◆ **Work required**
Leave every image behind and restate the data word for word.

________

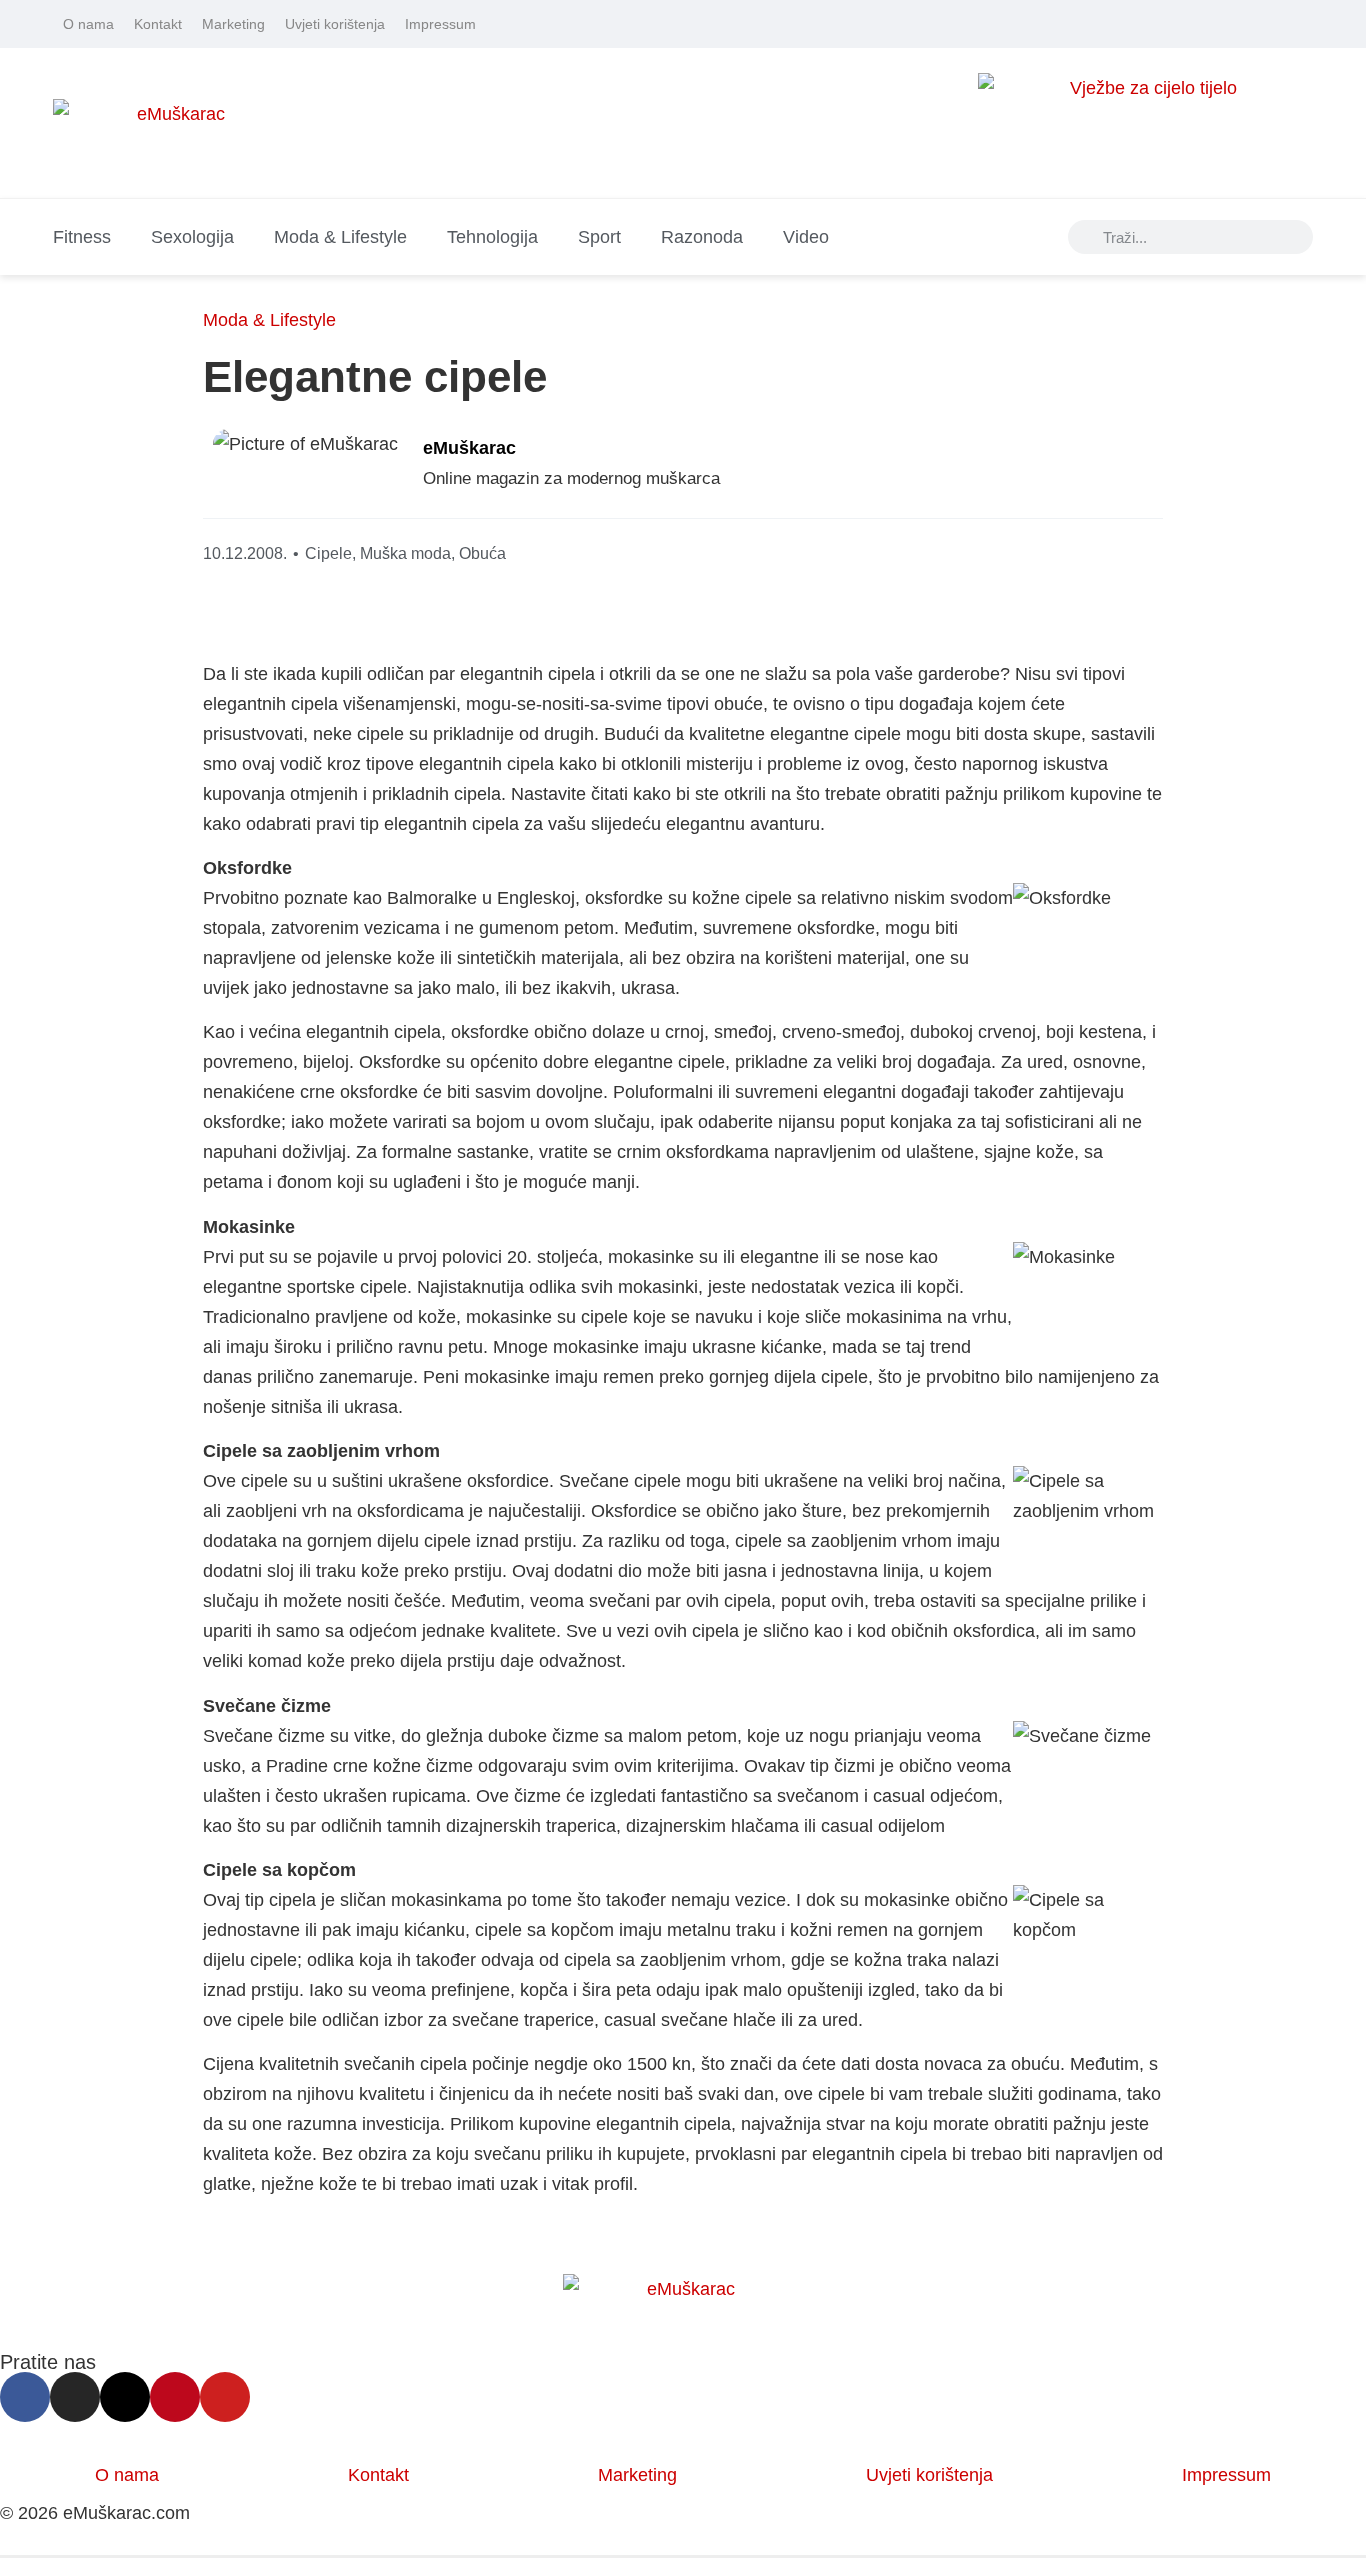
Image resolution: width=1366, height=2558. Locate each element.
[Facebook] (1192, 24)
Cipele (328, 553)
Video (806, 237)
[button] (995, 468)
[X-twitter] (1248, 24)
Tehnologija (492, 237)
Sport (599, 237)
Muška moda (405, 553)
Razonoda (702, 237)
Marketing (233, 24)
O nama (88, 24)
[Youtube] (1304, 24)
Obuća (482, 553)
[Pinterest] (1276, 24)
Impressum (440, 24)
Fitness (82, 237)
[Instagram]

________

◆ **Result of this exercise**
Image resolution: width=1366, height=2558. Locate each element.
[Facebook] (1192, 24)
Cipele (328, 553)
Video (806, 237)
[button] (995, 468)
[X-twitter] (1248, 24)
Tehnologija (492, 237)
Sport (599, 237)
Muška moda (405, 553)
Razonoda (702, 237)
Marketing (233, 24)
O nama (88, 24)
[Youtube] (1304, 24)
Obuća (482, 553)
[Pinterest] (1276, 24)
Impressum (440, 24)
Fitness (82, 237)
[Instagram]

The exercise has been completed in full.